= Direction =
List every line in the listing below that contains the string "chevron". Case counts.

[Part of a data file]
--- Begin ---
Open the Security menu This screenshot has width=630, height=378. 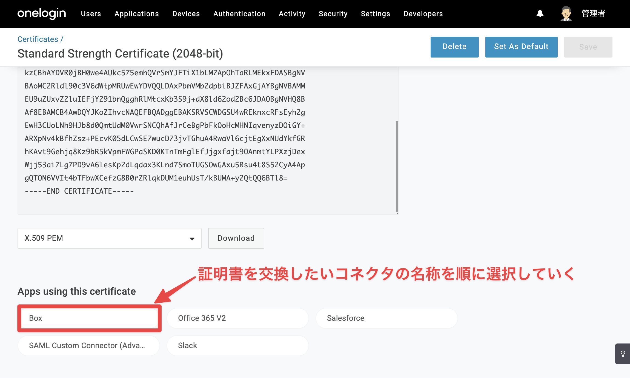coord(333,14)
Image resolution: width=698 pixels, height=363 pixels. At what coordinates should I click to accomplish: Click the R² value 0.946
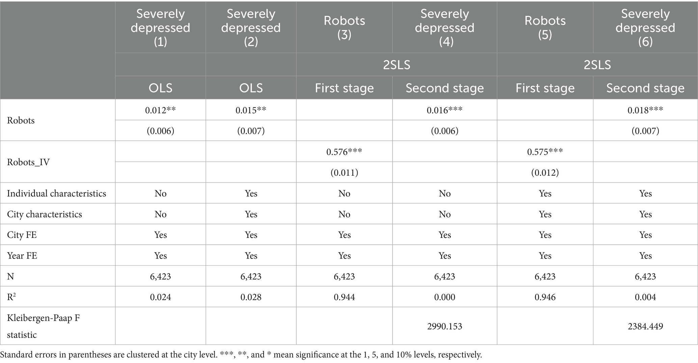click(x=545, y=297)
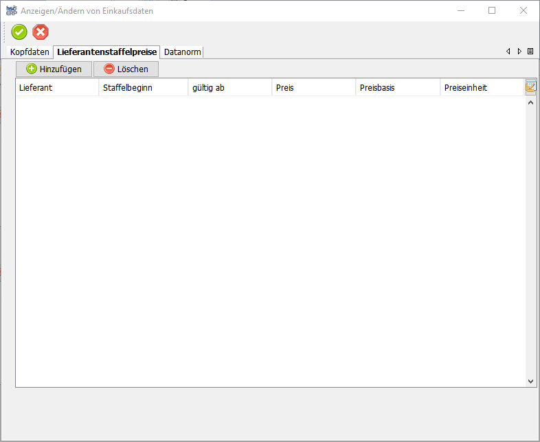Switch to the Kopfdaten tab

point(30,52)
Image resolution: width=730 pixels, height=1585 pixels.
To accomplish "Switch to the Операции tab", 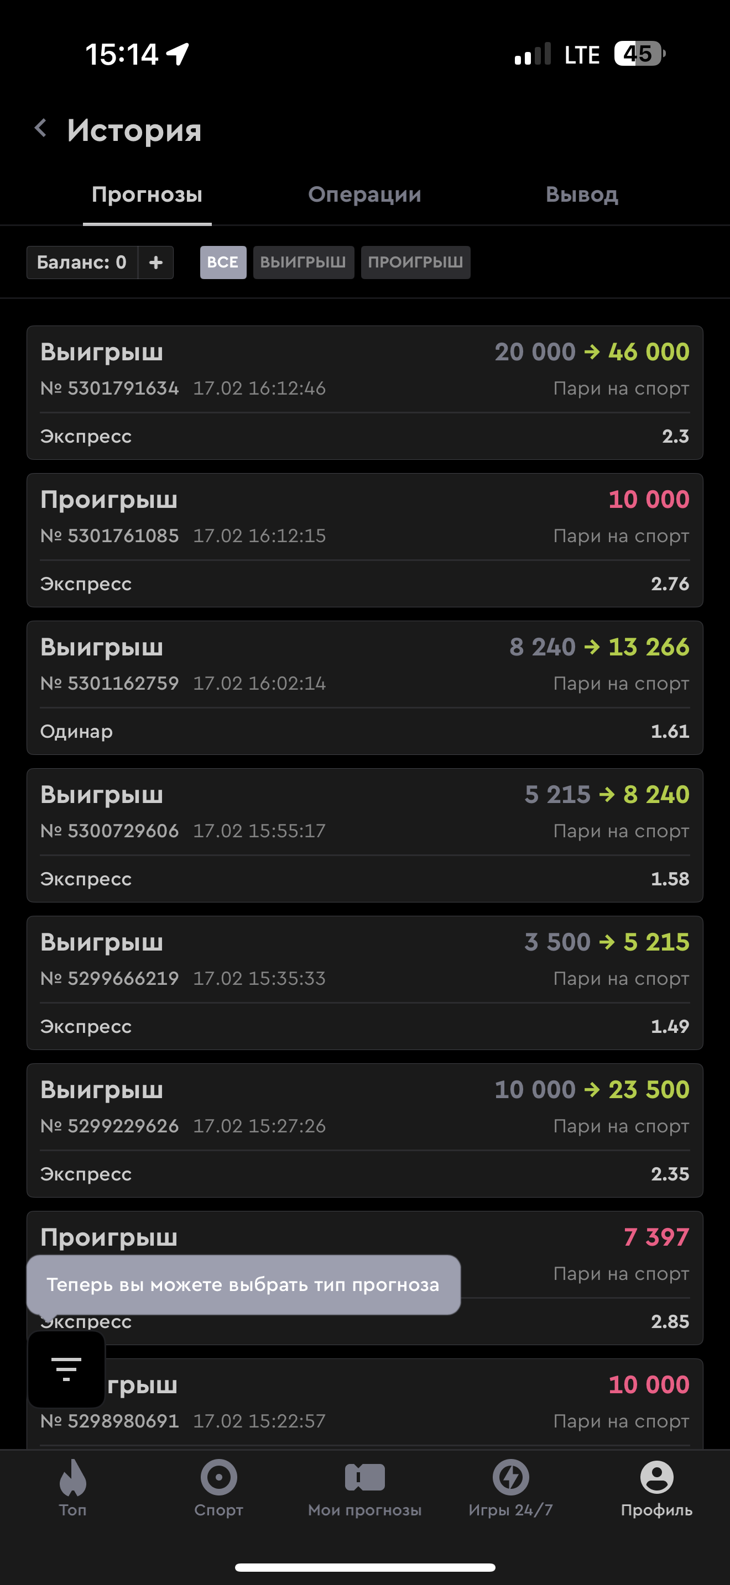I will click(x=364, y=195).
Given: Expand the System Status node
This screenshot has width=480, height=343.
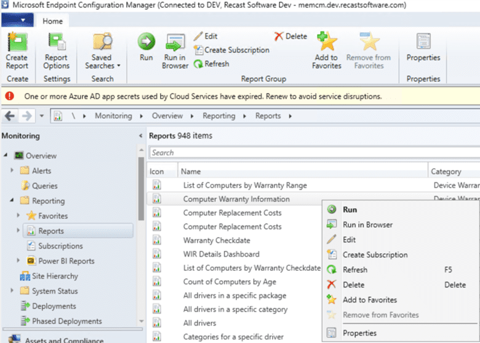Looking at the screenshot, I should pyautogui.click(x=12, y=291).
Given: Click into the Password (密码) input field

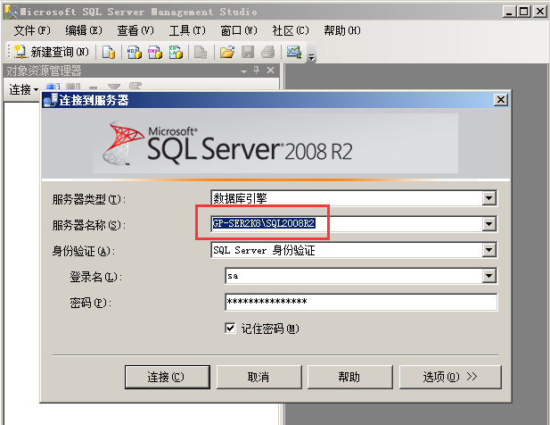Looking at the screenshot, I should click(360, 303).
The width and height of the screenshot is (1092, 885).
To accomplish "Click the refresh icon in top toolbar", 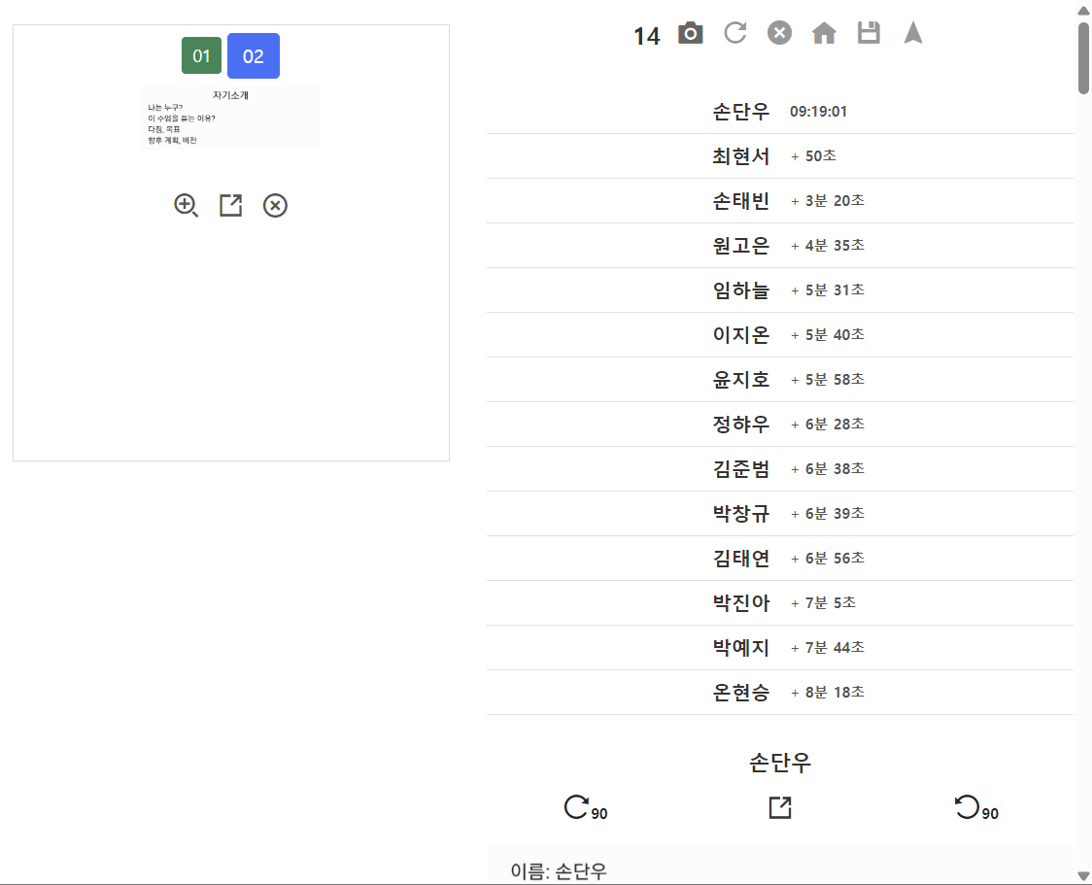I will point(734,33).
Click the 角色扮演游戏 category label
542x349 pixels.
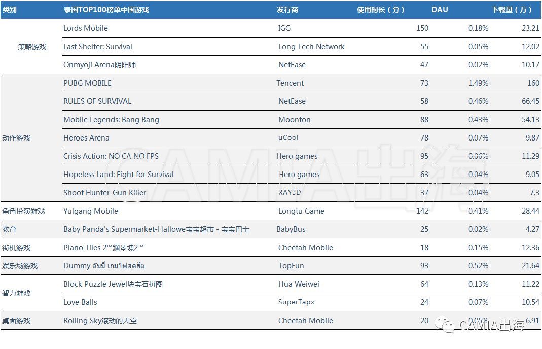[x=23, y=211]
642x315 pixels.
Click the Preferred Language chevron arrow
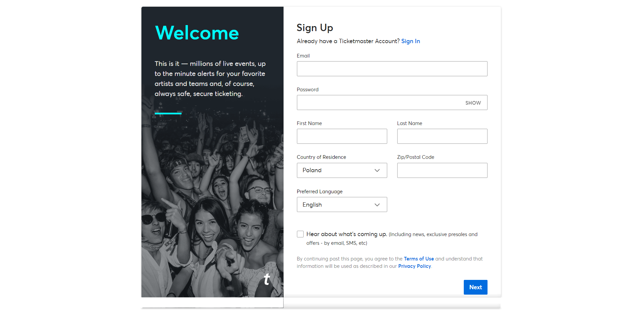(377, 205)
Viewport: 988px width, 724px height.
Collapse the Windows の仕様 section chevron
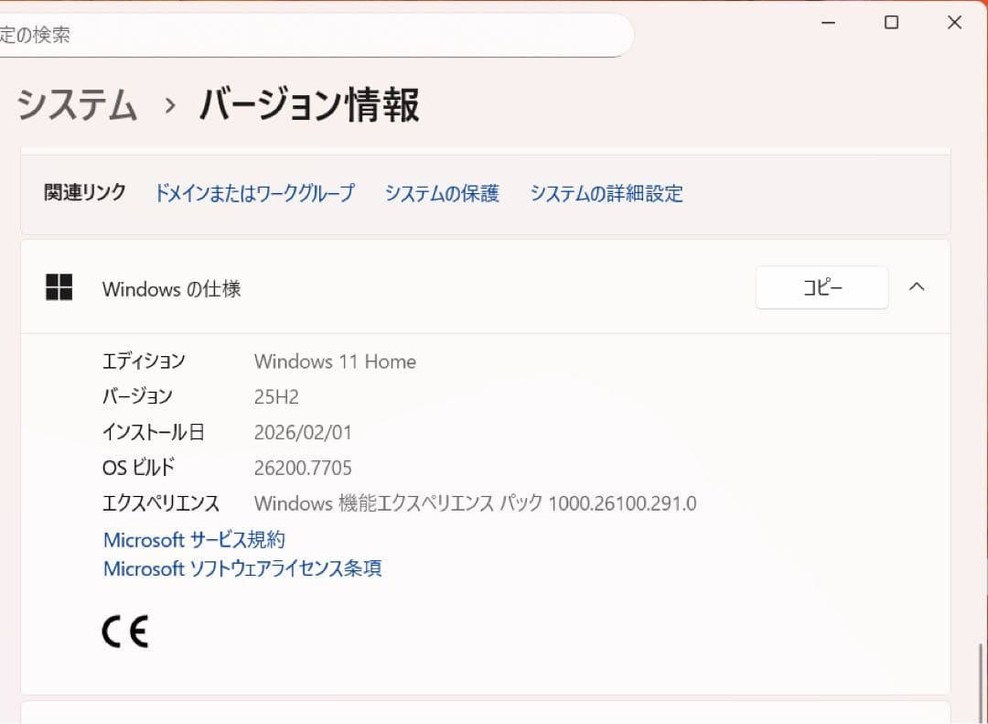point(917,286)
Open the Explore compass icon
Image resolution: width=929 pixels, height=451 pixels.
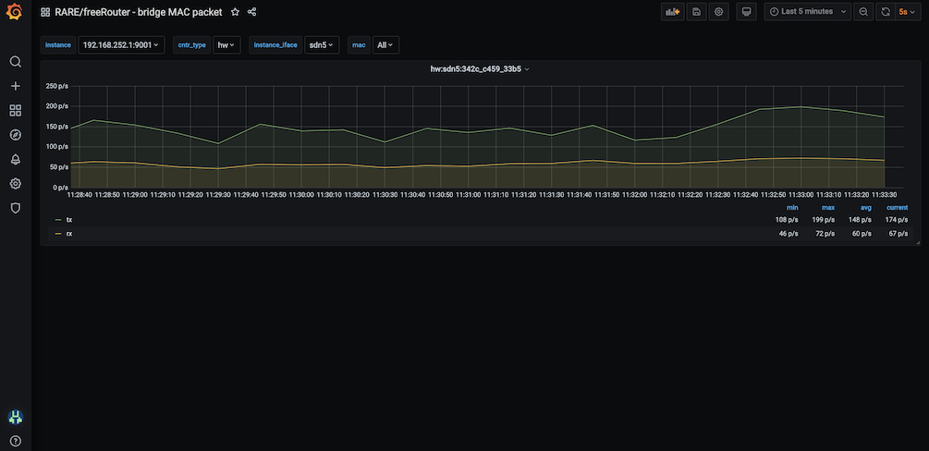tap(15, 135)
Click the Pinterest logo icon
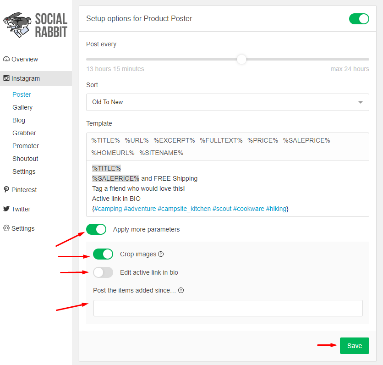This screenshot has width=383, height=365. pos(6,189)
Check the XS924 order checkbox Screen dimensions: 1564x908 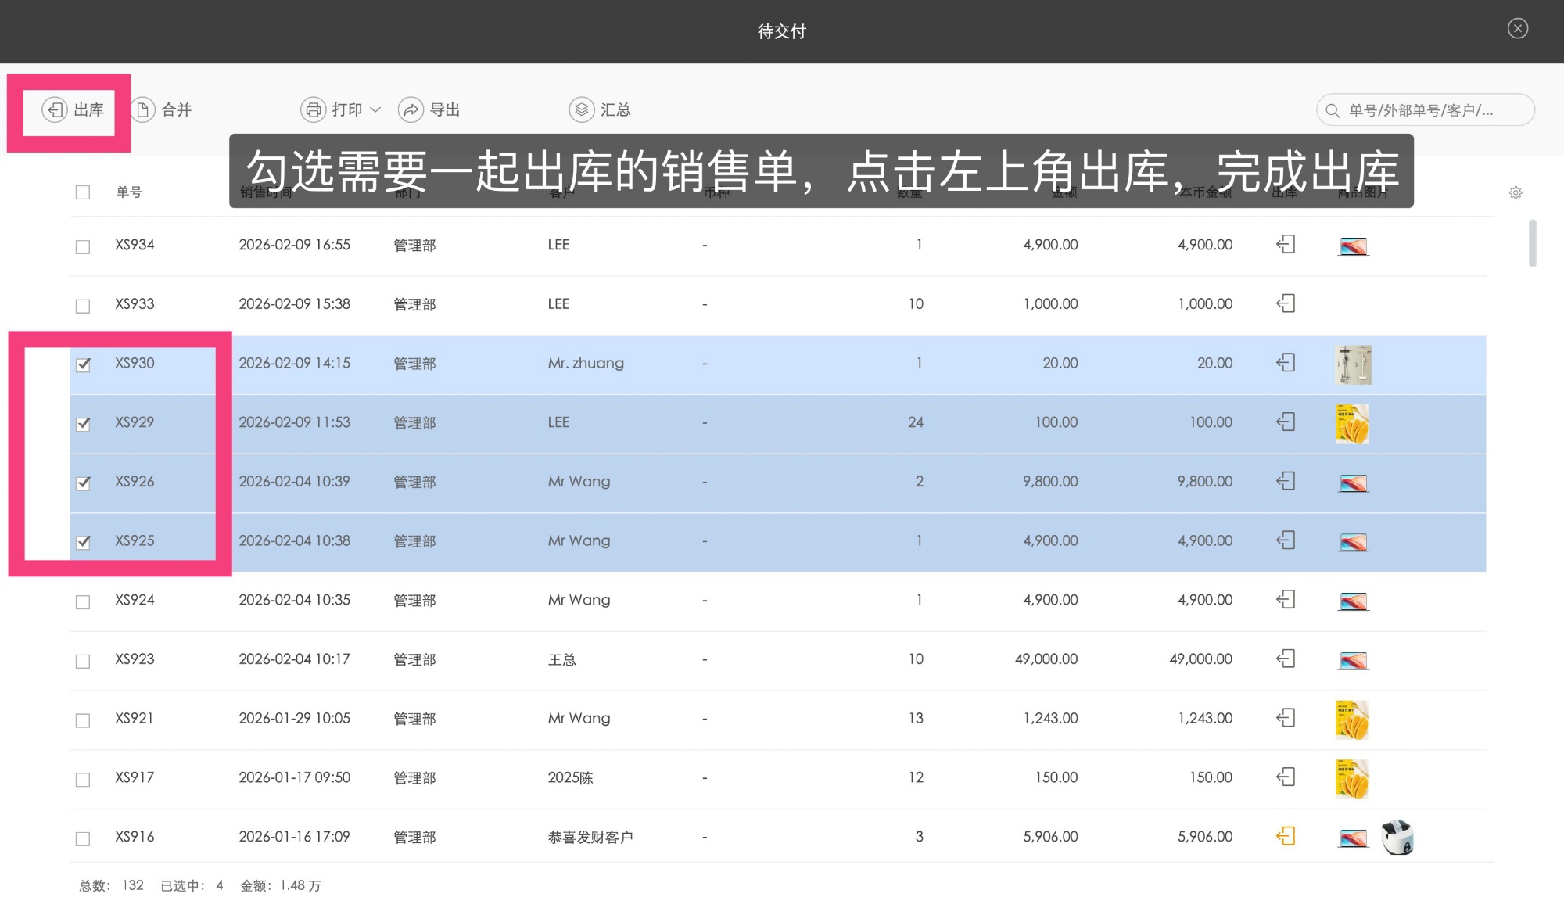point(83,601)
--- End ---
= The answer =
Click the Preferred Language chevron arrow
Collapse the Windows の仕様 section chevron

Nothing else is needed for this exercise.